**GIVEN DATA**
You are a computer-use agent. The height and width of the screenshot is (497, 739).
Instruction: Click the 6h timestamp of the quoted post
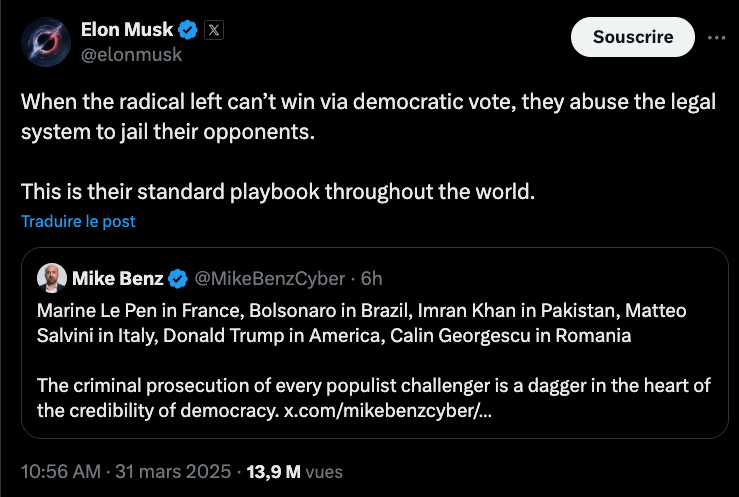click(x=372, y=278)
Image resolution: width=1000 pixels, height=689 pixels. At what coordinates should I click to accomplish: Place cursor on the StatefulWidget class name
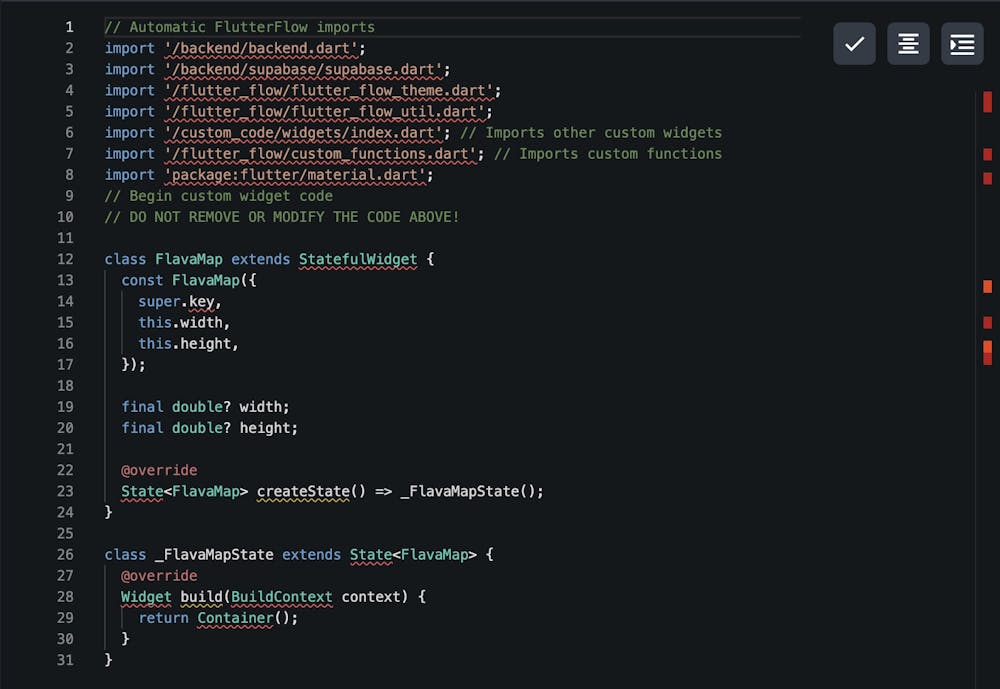pyautogui.click(x=358, y=259)
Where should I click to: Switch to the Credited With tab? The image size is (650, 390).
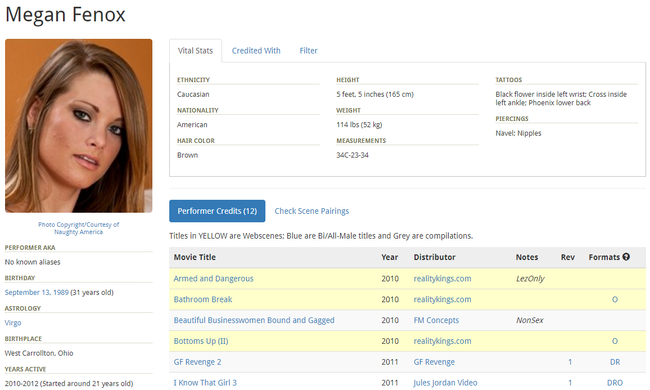[256, 51]
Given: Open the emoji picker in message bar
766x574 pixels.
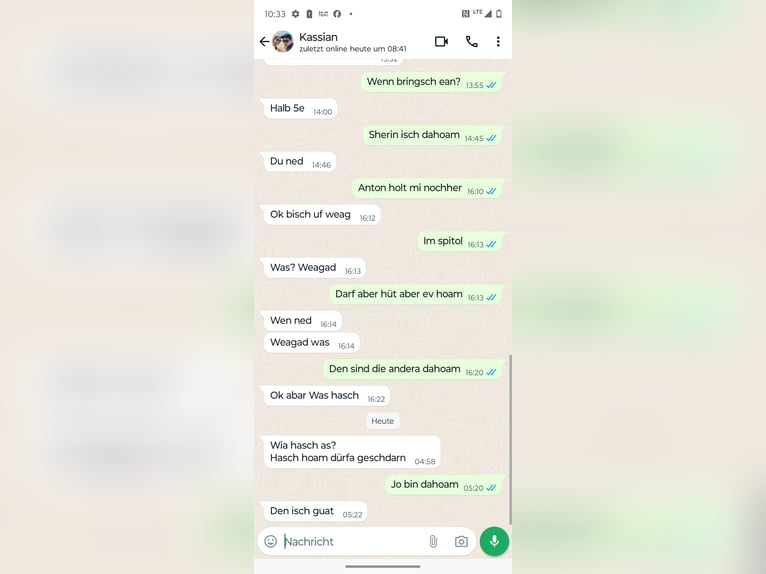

**EXERCISE REQUIREMENTS**
Every last line above must be reproduced as written, and no pictures belong in the copy.

**SOLUTION TO THIS TASK**
You are a computer-use agent. The height and width of the screenshot is (497, 739).
Instruction: Click the 6h timestamp of the quoted post
click(x=372, y=278)
Image resolution: width=1000 pixels, height=689 pixels. At what coordinates should I click to accomplish: Place cursor on the StatefulWidget class name
pyautogui.click(x=358, y=259)
Where should I click to: Switch to the Credited With tab? The image size is (650, 390).
[256, 51]
Given: Open the emoji picker in message bar
766x574 pixels.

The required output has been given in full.